Many would argue this helps the conference in the long run. It could, to a certain degree. If two teams leave, that leaves 9 full members in basketball and 10 members in football, which means that more money gets distributed between the remaining members, ensuring that the conference grows from within.

That being said, the fact that so many teams want to leave is an extremely bad look. Two-thirds of the conference has already expressed desire to expand, including HoustonCincinnatiUConnMemphisSMU, and even dadgum ECU. UCF, USF and Tulane are also reportedly interested in moving on from the AAC.

UConn might try and move on even if the Big XII doesn't choose them; they were most affected by the Big East split, and have previously expressed disdain for their situation. They've been attached to Big Ten rumors before and were considered Big XII candidates long before Houston ever came into the mix.

It's the Big East all over again.

Say the Big XII takes four teams (highly unlikely as that is).

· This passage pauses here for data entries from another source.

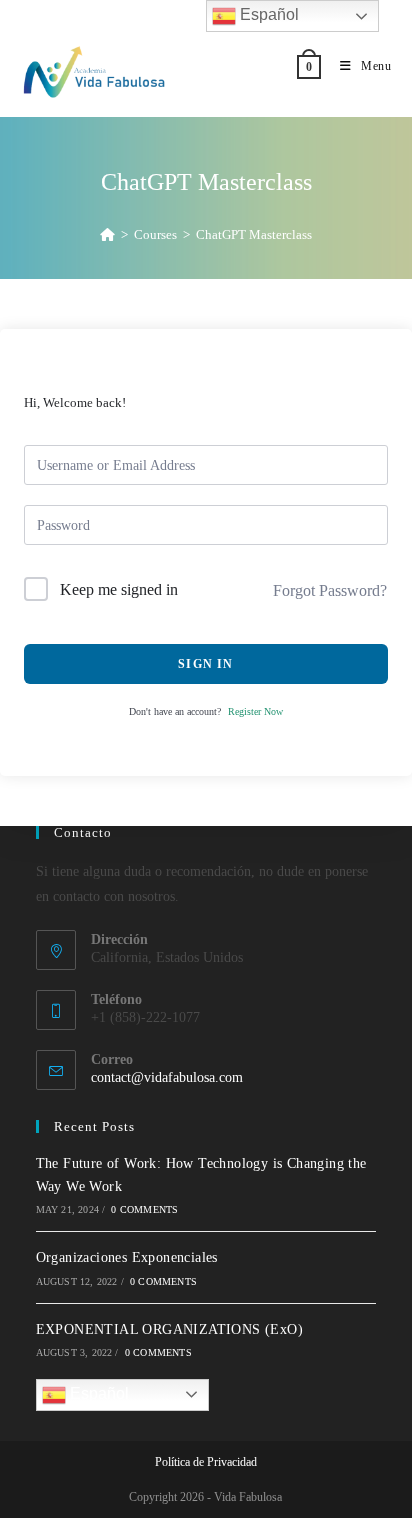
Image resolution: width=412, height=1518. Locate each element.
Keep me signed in (119, 589)
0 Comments (144, 1209)
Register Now (255, 711)
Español (97, 1393)
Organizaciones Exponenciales (127, 1257)
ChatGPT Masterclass (254, 234)
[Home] (107, 234)
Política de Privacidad (206, 1462)
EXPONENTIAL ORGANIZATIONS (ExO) (169, 1329)
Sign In (205, 664)
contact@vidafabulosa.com (167, 1077)
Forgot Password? (330, 590)
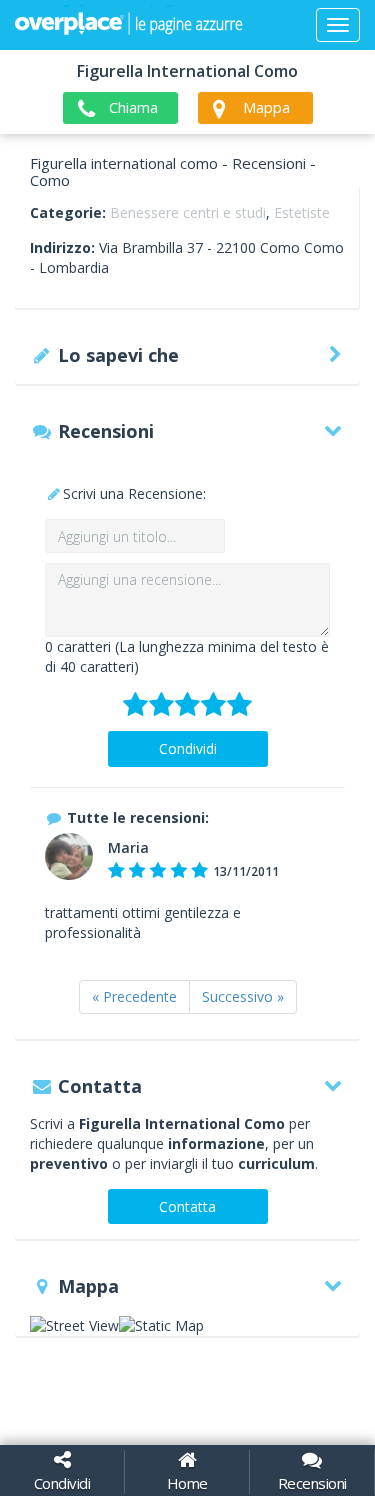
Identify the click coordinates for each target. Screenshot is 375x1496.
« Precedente (134, 996)
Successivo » (243, 996)
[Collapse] (338, 25)
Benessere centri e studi (188, 212)
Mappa (266, 107)
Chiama (133, 107)
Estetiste (302, 212)
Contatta (187, 1206)
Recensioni (312, 1483)
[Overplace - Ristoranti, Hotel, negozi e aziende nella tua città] (129, 25)
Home (187, 1483)
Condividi (188, 748)
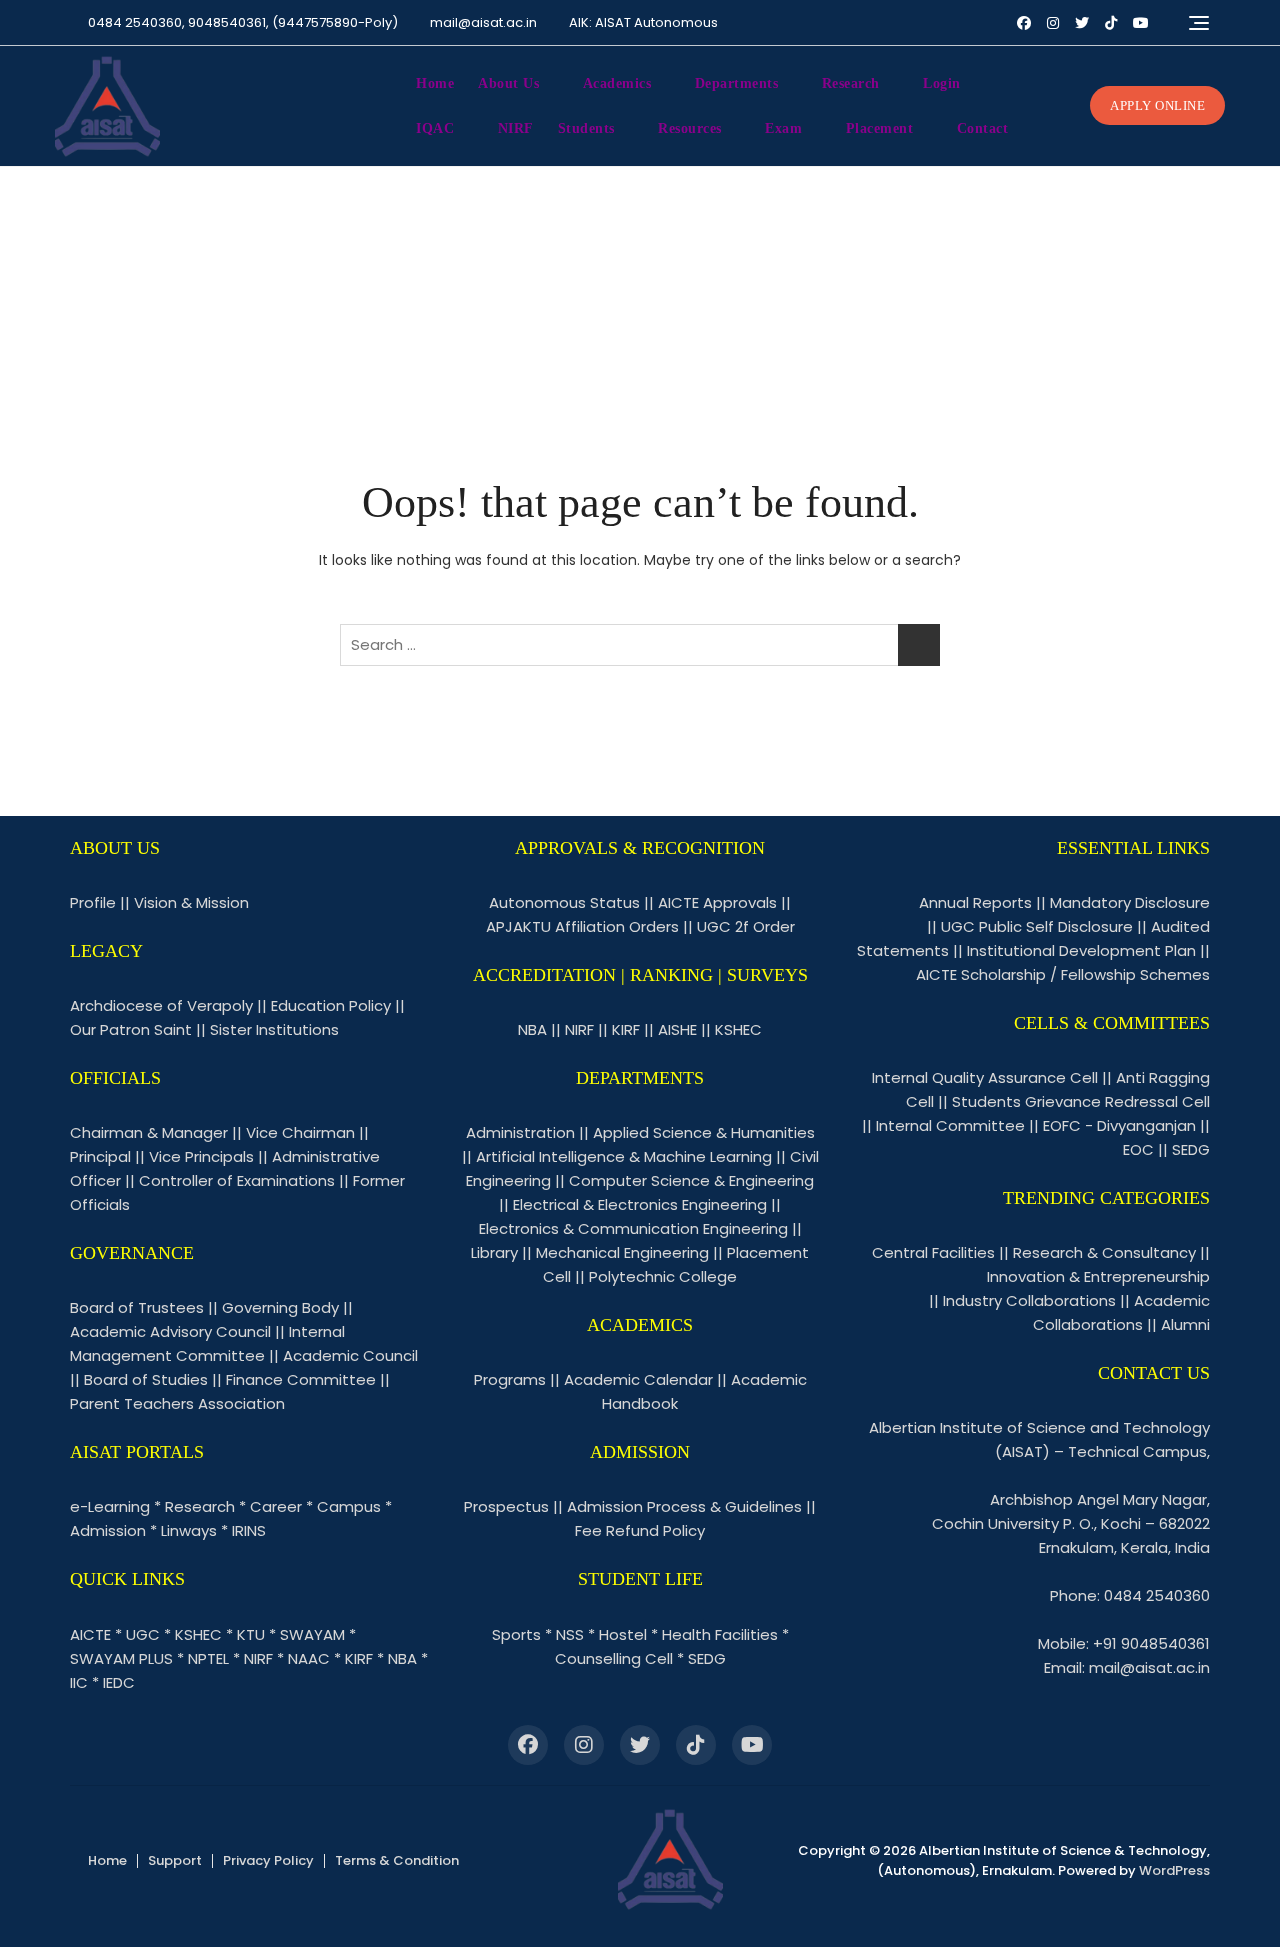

It would be widely assumed they take the biggest name programs, so that would be Houston, Cincinnati, UConn and Memphis. That leaves a league with SMU, ECU, Temple, Tulane, Tulsa, UCF, USF and Navy (football only.) Not exactly the most attractive league.

Even with only two or three teams taken, the fabric of the AAC would be completely different and would lose major starpower. The AAC would be left with nine or 10 teams in football and nine or eight in basketball and find themselves in the Big XII's current position in as soon as 2018 or 2019.

The AAC could potentially expand, sure. But the choices in the FBS are sparse; the conference would surely pluck from a stripped-down Conference USA or a Sun Belt Conference that might not be ready to make such a big leap. They could promote an FCS team such as James Madison, but the promotion process takes years to complete and that team would need a partner. Regardless, it would mean a watered-down conference with no real cohesion.

But this is ultimately an indictment on the reactionary leadership of the conference. Commissioner Aresco, who also oversaw the collapse of the Big East, is Nero playing the fiddle while Rome burns. His inaction could cost the conference major prestige and could eventually lead to the conference's demise.

We'll see what happens when the Big XII announces their intentions sometime in August, but if past history is any indication, it won't be good news for the AAC.